Near Sacramento, the Folsom Lake reservoir’s level has fallen so much that remnants of a Gold Rush-era ghost town are now visible. The San Juan Water District, which serves communities near Sacramento and relies on water from Folsom Lake, has asked customers to reduce their water usage by 20 percent and in some areas cease all outdoor watering. Santa Cruz, some 75 miles south of San Francisco, banned restaurants from providing customers with drinking water unless it is requested. In Glendora, near Los Angeles, but also in Humboldt County in far Northern California, firefighters have been battling wildfires that normally do not happen during the winter.
“We still have extreme fire conditions throughout the state in January,” said Dennis Mathisen, a spokesman for the state’s Department of Forestry and Fire Protection. “This is definitely not the norm for us.”
The snowpack plays a critical part in what is one of the world’s most sophisticated and complex water delivery systems, supplying water to more than 25 million people and the $44.7 billion agricultural industry. The snow that piles up on the Sierra Nevada’s 400-mile range during the winter acts as a reserve that starts to melt in the spring. The melting snow drains into rivers that feed reservoirs below, providing water to densely populated communities hundreds of miles south in Southern California.

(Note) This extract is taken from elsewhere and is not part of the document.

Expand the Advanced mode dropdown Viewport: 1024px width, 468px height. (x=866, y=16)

Given the snowpack’s significance to the state’s farmers and water boards, winter snow surveys are carried out monthly starting every January. In a ritual that often makes it onto the front pages of newspapers in California, the chief snow surveyor, Frank Gehrke, measures the depth of the snowpack every month by plunging aluminum tubes into the same spot along Highway 50 in the Sierra.
After the survey this month, the Department of Water Resources said that the snowpack was only 20 percent of the historical average.

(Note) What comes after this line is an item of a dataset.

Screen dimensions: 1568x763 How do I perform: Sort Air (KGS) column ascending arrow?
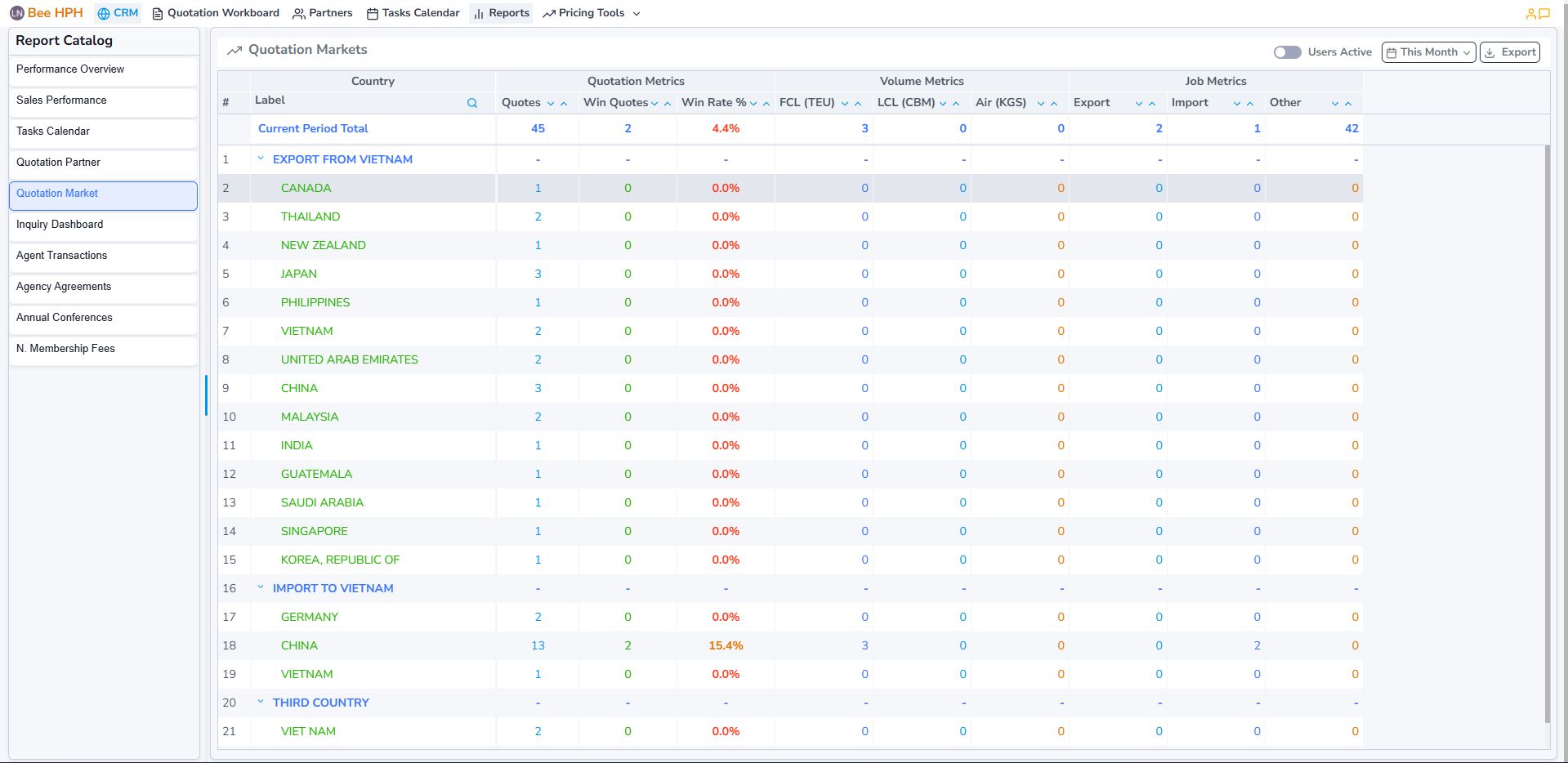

The lack of precipitation has been caused in large part by a high-pressure zone stretching along the coast from Oregon to northern Mexico. The zone acts like a mountain range, blocking storm systems from striking land. Storms are pushed instead north into Canada and Alaska, contributing to the extreme cold weather seen in recent weeks across much of the Midwest and Northeast. Though such high-pressure zones are normal during the winter, they usually dissipate and re-form, allowing storms to blanket the state in snow and rain.
“We’ve got a ridge of high pressure sitting overhead, and it is not budging,” said Diana Henderson, a forecaster with the National Weather Service.
In Truckee, a ski resort town near here, the Back Country store was holding a clearance sale on mountain bikes, which some people were riding this winter instead of skiing.
“These should be sitting on the shelves this time of the year,” an employee, Aaron Breitbard, said of CO2 cartridges used to inflate flat tires in an emergency. “But they’ve been selling. And, as you can see, we’re building one bike and repairing another one.”
About a hundred miles west of here, the relics of Red Bank, a Gold Rush-era town that, according to California State Parks, included a mine, winery and dairy, now lie exposed on the dry bed of Folsom Lake. A few dozen locals had come to look at nails, glass and bricks scattered here and there.
“Everybody’s been talking about how low the lake is,” said Ramone Velazquez, who was visiting with his wife, Mariana, and their young daughter, Juliet.
“I’m really worried about how this drought is going to affect us,” he said. “I heard about the drought in the ’70s, and how people couldn’t water their lawns and wash their cars. They could take only one-minute showers.”
“Can you believe that?” his wife said. “We’re used to taking an hour.”